N-Hydroxylation of arylamides by the rat and guinea pig. Evidence for substrate specificity and participation of cytochrome P1-450

Abstract

The hypothesis that N-hydroxylation of arylamides is essential for carcinogenicity was examined in vivo and in vitro with N-2-fluorenylacetamide, a potent carcinogen, and with N-3-fluorenylacetamide, an isomer with marginal carcinogenicity. About 10-20% of 2-[9-14C]fluorenylacetamide administered intraperitoneally to the rat was excreted in the bile as the N-hydroxy-2-[9-14C]-derivative, whereas <0.1% of 3-[G-3H]fluorenylacetamide was found as the N-hydroxy metabolite in bile and urine. N-Hydroxylation of the 2- isomer by hepatic microsomes of untreated or 3-methylcholanthrene-treated rats was 40 to 50-fold greater than that of the 3- isomer. The role of cytochromes P-450 and P1-450 in N-hydroxylation of arylamides by rat liver microsomes was shown by inhibition of the reaction with carbon monoxide and cobaltous chloride. Interaction of the arylamides with cytochrome P1-450 was also demonstrated by binding spectra obtained on addition on 2- and 3-fluorenylacetamide to hepatic chromosomes of methylcholanthrene-treated rats.
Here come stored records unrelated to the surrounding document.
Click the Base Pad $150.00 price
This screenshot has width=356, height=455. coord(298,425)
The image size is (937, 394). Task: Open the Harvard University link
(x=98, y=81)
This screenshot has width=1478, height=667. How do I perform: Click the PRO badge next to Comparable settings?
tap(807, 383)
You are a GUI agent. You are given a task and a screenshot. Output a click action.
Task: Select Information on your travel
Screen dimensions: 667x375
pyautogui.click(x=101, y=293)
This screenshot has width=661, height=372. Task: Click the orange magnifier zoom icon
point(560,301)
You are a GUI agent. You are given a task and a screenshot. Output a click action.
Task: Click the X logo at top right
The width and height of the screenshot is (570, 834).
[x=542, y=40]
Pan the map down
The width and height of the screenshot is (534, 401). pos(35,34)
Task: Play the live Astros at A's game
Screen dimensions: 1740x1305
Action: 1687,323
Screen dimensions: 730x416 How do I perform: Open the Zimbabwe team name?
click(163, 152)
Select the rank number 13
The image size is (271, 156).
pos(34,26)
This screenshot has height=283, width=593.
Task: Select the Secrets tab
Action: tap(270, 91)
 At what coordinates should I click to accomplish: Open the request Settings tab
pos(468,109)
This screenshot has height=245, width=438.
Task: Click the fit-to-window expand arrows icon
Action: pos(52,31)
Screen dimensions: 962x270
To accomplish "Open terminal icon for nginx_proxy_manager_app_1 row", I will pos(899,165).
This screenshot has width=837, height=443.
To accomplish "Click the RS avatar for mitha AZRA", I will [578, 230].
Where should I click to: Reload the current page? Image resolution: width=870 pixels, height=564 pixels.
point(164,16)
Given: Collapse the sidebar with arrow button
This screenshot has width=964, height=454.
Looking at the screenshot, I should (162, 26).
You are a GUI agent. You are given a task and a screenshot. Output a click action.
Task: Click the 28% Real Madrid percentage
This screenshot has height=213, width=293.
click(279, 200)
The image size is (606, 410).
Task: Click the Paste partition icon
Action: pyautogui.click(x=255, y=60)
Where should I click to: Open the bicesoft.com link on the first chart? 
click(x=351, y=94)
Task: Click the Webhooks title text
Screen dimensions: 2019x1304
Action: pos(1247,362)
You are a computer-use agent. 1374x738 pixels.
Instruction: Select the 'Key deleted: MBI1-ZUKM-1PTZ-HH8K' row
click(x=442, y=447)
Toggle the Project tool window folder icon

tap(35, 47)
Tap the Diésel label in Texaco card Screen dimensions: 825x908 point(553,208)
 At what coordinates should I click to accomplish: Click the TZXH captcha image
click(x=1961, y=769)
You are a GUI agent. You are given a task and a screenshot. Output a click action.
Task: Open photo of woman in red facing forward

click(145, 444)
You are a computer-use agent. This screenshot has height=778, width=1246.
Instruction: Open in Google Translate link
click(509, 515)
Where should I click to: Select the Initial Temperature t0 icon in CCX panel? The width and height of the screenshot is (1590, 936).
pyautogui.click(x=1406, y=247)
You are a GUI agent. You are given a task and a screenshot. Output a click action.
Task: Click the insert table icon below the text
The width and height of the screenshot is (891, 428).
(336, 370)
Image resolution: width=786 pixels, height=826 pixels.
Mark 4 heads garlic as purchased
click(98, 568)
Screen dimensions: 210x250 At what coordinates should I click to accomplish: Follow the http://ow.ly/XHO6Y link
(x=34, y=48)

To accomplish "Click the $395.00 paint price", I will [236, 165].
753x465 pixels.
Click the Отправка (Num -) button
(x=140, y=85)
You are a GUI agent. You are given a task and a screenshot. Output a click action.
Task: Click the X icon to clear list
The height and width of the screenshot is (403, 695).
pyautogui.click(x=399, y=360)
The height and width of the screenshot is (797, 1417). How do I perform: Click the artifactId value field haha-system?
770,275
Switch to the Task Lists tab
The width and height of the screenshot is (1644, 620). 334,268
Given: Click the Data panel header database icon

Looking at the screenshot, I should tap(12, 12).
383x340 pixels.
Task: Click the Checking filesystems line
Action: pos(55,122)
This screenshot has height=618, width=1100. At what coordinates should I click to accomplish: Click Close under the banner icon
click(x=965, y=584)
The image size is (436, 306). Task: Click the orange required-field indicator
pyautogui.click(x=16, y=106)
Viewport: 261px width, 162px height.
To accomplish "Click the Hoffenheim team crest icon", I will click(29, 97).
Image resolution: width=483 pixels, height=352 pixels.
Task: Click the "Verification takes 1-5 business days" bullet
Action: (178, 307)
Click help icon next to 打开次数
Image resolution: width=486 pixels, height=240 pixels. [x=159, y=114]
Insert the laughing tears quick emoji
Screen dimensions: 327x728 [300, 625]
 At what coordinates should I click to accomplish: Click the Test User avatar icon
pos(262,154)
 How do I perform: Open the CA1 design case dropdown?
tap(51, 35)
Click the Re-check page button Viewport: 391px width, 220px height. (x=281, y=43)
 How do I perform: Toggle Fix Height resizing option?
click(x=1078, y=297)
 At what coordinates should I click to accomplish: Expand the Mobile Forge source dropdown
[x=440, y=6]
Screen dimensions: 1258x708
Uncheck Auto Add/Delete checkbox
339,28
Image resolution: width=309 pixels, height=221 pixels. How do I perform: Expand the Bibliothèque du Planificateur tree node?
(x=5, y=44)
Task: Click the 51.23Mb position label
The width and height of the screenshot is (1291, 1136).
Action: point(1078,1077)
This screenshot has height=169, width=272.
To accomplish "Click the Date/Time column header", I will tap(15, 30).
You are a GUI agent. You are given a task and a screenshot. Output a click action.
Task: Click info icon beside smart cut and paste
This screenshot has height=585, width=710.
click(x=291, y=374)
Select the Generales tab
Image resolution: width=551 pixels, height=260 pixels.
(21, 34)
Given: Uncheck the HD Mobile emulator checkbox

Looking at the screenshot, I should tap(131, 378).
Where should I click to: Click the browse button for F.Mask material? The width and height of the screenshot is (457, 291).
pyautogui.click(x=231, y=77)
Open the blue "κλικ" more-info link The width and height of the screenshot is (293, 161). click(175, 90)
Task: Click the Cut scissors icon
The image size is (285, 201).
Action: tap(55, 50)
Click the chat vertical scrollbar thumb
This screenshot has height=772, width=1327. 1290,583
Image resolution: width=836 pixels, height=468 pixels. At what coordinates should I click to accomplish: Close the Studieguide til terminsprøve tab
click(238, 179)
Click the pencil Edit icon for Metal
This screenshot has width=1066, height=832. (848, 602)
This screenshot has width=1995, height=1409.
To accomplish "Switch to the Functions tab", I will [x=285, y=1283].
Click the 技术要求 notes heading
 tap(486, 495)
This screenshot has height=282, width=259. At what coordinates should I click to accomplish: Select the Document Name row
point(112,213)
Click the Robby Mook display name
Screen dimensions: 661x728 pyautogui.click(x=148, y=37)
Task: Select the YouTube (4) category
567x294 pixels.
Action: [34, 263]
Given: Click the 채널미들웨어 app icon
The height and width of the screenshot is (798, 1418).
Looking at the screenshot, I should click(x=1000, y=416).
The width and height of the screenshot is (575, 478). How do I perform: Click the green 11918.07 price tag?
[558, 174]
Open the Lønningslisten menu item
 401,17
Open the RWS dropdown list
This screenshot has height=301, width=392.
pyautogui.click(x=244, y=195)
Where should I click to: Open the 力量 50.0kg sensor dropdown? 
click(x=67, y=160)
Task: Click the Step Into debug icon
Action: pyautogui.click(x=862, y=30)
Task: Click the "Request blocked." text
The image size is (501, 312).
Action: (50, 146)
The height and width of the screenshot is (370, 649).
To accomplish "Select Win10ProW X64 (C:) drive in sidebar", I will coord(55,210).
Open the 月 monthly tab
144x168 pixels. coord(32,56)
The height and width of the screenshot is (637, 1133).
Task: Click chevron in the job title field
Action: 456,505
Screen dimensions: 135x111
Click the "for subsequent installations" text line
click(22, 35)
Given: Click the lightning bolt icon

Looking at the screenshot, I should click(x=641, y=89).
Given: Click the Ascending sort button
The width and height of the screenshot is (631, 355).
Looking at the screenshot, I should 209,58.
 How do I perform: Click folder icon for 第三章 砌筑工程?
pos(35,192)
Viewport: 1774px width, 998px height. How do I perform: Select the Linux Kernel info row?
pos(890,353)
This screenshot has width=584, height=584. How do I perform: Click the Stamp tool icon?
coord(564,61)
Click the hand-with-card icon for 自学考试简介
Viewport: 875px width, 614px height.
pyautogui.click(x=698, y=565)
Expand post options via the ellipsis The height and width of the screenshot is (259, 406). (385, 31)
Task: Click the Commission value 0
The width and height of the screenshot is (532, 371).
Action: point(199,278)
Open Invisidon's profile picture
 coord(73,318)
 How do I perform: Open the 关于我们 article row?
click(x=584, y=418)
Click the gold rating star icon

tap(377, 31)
There appeared to be no correlation between the magnitude of the spectra and the extent of N-hydroxylation. N-Hydroxylation of the 2- isomer by hepatic microsomes of the guinea pig, a species resistant to the carcinogenecity of this compound, was markedly less than N-hydroxylation by rat liver microsomes, even though, as judged by the appearance of the binding spectra, both 2- and 3- isomers were bound by cytochrome P1-450 of guinea pig-liver microsomes. The results are in agreement with the view that the microsomal N-hydroxylation of arylamides parallels their carcinogenicity. © 1977.